## WHAT YOU NEED TO DO
Each line in the data holding "chevron" should be listed.

GIVEN ENTRIES section start

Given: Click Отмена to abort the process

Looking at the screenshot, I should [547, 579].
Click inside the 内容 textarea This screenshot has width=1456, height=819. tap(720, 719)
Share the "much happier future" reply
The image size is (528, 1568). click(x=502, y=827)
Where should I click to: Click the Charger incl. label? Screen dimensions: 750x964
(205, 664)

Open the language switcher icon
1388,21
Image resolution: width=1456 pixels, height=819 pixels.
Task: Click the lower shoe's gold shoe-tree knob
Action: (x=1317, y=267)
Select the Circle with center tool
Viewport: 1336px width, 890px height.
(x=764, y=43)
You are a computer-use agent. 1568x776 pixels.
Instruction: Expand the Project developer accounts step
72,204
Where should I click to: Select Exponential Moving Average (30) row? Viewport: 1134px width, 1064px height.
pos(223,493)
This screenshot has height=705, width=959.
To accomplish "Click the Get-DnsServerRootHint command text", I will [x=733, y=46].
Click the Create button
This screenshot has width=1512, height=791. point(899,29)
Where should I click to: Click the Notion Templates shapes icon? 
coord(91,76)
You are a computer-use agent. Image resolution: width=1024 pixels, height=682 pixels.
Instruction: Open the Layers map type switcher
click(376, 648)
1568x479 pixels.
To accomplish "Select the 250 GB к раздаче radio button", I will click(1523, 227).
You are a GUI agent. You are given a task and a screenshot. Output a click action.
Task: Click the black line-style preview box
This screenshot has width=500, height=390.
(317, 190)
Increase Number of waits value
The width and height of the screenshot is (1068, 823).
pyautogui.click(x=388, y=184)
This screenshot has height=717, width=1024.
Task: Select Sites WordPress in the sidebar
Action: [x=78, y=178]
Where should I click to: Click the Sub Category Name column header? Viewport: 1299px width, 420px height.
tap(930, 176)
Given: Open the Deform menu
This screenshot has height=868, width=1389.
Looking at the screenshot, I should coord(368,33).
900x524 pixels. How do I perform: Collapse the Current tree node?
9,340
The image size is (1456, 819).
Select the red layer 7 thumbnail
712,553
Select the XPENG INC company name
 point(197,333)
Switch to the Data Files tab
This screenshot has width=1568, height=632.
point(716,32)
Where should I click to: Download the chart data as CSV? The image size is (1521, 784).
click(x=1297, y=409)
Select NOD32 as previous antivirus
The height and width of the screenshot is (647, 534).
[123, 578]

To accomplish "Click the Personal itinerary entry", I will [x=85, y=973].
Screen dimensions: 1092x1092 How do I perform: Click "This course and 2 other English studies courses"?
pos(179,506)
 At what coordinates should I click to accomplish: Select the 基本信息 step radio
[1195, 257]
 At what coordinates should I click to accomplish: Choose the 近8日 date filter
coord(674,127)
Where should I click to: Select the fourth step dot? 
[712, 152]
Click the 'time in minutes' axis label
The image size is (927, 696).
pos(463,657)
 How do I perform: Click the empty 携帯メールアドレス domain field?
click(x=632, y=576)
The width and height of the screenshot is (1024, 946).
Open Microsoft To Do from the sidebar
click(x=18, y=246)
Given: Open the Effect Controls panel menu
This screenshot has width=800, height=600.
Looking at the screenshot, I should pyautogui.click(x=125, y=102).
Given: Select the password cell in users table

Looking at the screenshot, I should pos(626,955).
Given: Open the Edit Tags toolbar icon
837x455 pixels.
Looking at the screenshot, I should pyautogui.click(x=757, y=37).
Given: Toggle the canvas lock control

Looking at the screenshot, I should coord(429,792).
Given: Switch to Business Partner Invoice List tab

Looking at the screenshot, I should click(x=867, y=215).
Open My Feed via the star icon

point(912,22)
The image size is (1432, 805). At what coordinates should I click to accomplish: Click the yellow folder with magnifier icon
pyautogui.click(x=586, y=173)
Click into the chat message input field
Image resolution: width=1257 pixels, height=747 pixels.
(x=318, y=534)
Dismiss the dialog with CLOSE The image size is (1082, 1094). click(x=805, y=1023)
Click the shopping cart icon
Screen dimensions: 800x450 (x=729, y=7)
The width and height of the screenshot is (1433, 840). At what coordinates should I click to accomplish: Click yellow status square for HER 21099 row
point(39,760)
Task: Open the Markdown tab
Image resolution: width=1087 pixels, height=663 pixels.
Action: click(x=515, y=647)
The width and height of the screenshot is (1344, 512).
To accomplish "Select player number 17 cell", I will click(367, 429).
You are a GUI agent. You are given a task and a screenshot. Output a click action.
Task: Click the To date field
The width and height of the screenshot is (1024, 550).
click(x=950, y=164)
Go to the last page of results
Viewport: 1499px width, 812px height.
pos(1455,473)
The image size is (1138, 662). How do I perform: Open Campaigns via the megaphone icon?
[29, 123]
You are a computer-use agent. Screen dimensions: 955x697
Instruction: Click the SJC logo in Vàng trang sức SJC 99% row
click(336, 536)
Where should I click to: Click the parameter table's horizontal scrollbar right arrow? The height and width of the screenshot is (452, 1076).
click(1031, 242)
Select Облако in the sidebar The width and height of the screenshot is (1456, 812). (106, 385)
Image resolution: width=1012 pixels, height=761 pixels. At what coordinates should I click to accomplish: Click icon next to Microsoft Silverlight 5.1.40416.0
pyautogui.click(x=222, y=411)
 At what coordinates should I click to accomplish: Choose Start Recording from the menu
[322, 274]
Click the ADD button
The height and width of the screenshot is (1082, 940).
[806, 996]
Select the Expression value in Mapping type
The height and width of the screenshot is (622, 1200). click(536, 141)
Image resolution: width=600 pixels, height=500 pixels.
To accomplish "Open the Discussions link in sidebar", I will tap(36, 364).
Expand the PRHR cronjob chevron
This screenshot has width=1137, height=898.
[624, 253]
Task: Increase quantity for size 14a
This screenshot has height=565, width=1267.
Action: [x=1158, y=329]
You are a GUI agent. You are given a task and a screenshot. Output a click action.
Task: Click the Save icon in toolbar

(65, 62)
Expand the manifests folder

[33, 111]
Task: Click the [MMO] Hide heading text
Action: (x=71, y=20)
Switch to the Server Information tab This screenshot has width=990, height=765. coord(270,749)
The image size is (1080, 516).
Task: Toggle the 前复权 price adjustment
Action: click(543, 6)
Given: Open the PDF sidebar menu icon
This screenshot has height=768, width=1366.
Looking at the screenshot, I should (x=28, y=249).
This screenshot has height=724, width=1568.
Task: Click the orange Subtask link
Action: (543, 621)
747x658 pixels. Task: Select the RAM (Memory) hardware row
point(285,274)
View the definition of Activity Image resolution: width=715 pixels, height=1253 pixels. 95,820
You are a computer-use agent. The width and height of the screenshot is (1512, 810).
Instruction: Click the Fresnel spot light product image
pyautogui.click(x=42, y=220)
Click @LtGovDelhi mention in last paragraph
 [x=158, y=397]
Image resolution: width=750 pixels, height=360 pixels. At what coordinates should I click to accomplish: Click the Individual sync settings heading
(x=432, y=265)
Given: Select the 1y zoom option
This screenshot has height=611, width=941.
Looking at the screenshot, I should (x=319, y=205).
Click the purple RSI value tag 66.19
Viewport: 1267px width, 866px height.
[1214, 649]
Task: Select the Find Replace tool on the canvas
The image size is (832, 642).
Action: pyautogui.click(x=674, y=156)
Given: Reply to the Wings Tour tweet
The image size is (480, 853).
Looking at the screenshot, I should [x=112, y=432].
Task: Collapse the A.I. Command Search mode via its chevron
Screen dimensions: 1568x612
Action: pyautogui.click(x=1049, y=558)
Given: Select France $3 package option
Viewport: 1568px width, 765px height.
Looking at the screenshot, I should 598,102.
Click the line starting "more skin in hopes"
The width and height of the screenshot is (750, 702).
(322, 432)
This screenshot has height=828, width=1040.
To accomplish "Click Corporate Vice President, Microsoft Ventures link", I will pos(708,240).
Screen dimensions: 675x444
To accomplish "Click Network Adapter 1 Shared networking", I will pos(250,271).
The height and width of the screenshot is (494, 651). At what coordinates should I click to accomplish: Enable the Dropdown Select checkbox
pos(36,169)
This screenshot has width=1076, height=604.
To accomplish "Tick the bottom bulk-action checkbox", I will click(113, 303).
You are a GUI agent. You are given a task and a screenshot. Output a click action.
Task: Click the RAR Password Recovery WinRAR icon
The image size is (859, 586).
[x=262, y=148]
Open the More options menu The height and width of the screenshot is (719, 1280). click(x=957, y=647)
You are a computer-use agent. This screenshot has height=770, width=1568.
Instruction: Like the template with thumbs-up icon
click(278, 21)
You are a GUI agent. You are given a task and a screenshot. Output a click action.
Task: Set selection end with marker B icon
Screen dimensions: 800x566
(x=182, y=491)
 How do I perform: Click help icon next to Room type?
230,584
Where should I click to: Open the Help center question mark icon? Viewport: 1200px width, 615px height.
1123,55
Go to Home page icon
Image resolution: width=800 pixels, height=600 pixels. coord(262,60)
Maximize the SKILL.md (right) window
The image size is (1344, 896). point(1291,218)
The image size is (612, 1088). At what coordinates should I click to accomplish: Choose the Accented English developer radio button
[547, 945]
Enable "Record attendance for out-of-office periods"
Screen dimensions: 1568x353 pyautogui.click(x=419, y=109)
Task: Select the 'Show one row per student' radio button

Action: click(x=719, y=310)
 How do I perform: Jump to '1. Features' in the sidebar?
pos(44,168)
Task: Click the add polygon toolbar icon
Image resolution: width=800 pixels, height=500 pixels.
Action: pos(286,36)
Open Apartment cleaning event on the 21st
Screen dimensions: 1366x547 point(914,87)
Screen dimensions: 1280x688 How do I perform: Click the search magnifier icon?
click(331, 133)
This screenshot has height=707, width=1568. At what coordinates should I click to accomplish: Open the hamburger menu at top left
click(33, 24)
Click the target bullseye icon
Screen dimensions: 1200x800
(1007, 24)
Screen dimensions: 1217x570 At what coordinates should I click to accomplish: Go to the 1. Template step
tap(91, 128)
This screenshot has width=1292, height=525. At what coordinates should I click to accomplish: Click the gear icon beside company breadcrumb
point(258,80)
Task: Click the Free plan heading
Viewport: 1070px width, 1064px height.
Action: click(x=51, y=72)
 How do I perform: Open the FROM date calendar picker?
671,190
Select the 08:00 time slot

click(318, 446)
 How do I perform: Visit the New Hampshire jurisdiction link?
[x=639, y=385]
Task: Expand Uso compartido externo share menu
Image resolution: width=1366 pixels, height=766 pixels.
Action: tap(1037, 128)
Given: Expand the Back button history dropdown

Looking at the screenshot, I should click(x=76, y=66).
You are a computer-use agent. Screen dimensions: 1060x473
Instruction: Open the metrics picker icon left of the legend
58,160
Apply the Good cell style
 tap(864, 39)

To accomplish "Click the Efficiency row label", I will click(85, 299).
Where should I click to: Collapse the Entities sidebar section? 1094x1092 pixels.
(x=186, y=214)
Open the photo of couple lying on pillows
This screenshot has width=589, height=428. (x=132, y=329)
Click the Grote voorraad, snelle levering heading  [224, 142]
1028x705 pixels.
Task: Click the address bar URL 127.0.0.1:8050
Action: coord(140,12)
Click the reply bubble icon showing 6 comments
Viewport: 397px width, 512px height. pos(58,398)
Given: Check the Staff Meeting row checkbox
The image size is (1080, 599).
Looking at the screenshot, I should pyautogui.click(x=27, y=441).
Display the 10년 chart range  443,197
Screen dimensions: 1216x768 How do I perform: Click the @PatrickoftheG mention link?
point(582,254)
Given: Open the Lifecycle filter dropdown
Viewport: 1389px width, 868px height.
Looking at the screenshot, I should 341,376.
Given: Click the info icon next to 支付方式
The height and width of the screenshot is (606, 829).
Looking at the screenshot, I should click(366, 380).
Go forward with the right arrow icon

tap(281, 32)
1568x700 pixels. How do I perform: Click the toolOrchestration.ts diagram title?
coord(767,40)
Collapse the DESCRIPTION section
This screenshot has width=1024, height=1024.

GIVEN ENTRIES section end

## SOLUTION FOR THIS EXERCISE
Expand the PRHR cronjob chevron
Task: Collapse the A.I. Command Search mode via its chevron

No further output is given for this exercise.